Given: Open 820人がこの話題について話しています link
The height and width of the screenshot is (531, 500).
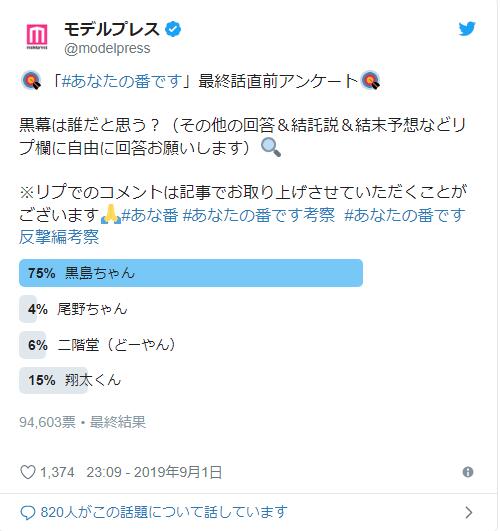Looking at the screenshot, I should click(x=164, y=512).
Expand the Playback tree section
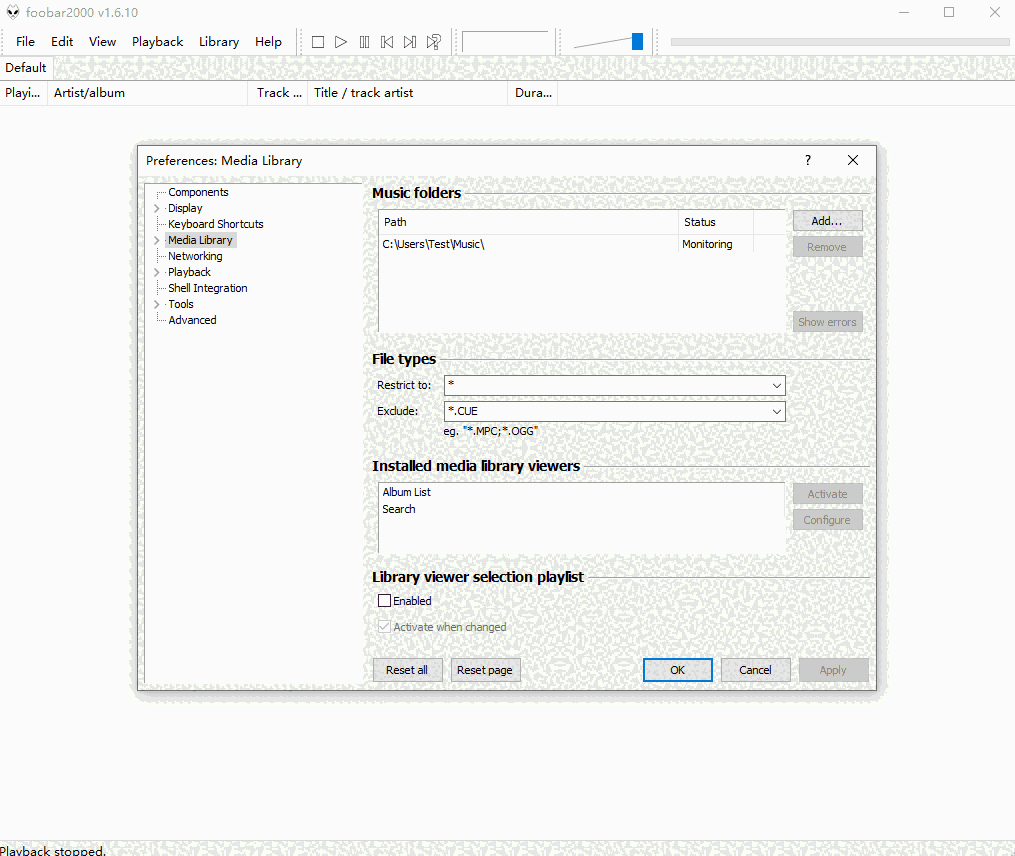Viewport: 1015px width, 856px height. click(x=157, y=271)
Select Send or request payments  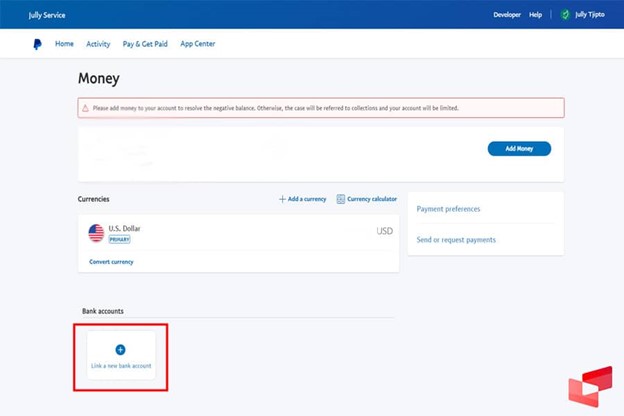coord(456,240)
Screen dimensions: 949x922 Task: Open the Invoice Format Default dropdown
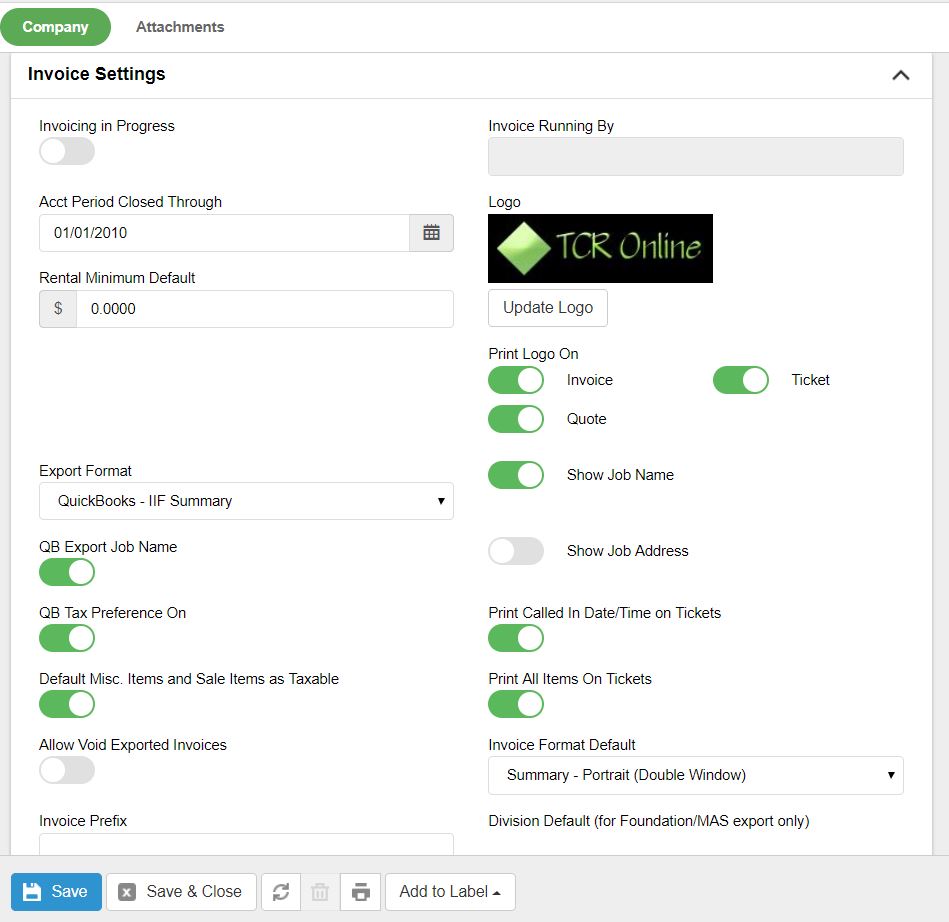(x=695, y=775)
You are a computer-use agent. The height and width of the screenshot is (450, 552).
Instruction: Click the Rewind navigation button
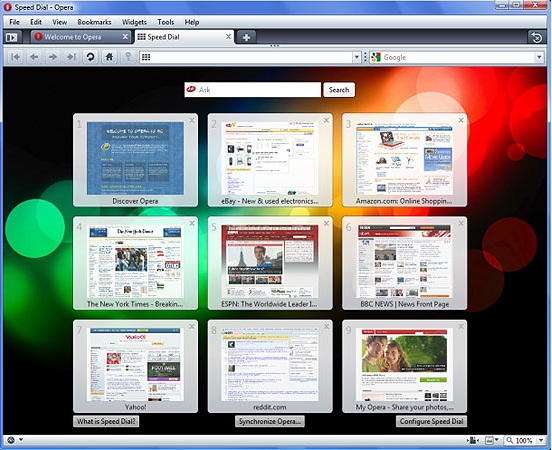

○ ○ ○ ○ ○ ○ ○

SHORT TASK:
Can you convert the lines from the one containing "Screen dimensions: 949x922" through the last line into a Markdown table with the columns No. and Text, numbering each row and skipping blank lines? Leave out the pictures.

SOLVED PROBLEM:
| No. | Text |
|---|---|
| 1 | Screen dimensions: 949x922 Task: Open the Invoice Format Default dropdown |
| 2 | (x=695, y=775) |
| 3 | You are a computer-use agent. The height and width of the screenshot is (450, 552). |
| 4 | Instruction: Click the Rewind navigation button |